Whistleblowing: Public Interest Test

A claimant must have the opportunity to give direct evidence about whether they had a subjective belief that they were acting in the public interest when making a whistleblowing disclosure.

THE FACTS

To be protected by the whistleblowing legislation, a worker must have made a "qualifying disclosure". This is any disclosure of information which, in the reasonable belief of the worker making the disclosure, is made in the public interest and tends to show one or more of a list of acts of wrongdoing. This list includes a concern that a person has failed, is failing or is likely to fail to comply with any legal obligation to which they are subject.
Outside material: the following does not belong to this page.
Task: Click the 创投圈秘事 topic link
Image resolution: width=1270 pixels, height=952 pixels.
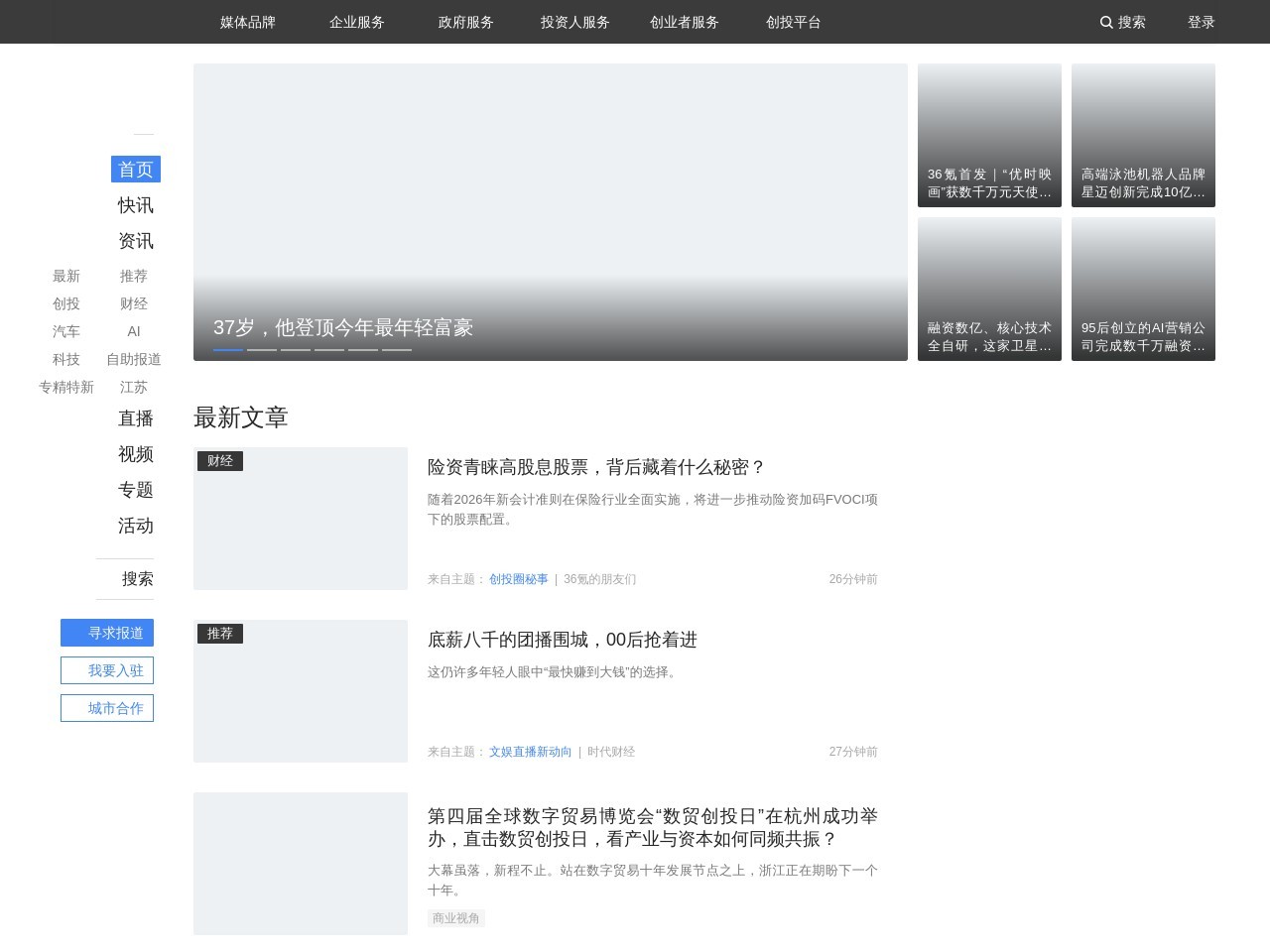Action: tap(518, 579)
As we reported here previously, Mr Ibrahim was an interpreter in a private hospital. He asked his manager to investigate rumours circulating among patients and their families that he was responsible for breaches of patient confidentiality so that he could "clear his name". He also complained that colleagues had been slandering him. After investigation, his complaint was rejected. He was later dismissed and claimed (among other things) that his complaint had been a whistleblowing allegation, and that he had been dismissed for having made the complaint.

The employment tribunal dismissed his whistleblowing claim. One of the grounds for doing so was that his disclosures were not made in the public interest: Mr Ibrahim had made the complaint with a view to clearing his name and re-stablishing his reputation. Mr Ibrahim appealed to the EAT which held that the tribunal had permissibly concluded, as a matter of fact, that Mr Ibrahim did not have a subjective belief that his complaint was in the public interest and that he was not therefore protected as a whistleblower.

Mr Ibrahim appealed to the Court of Appeal on the ground that the tribunal had not applied the correct two stages of the public interest test, which is a) whether the claimant genuinely believed, at the time of making a disclosure, that it was in the public interest and b) if so, whether that the belief was reasonable. This two-stage test was set out for the first time in the case of Chesterton Global Ltd v Nurmohamed, which was handed down by the Court of Appeal after the...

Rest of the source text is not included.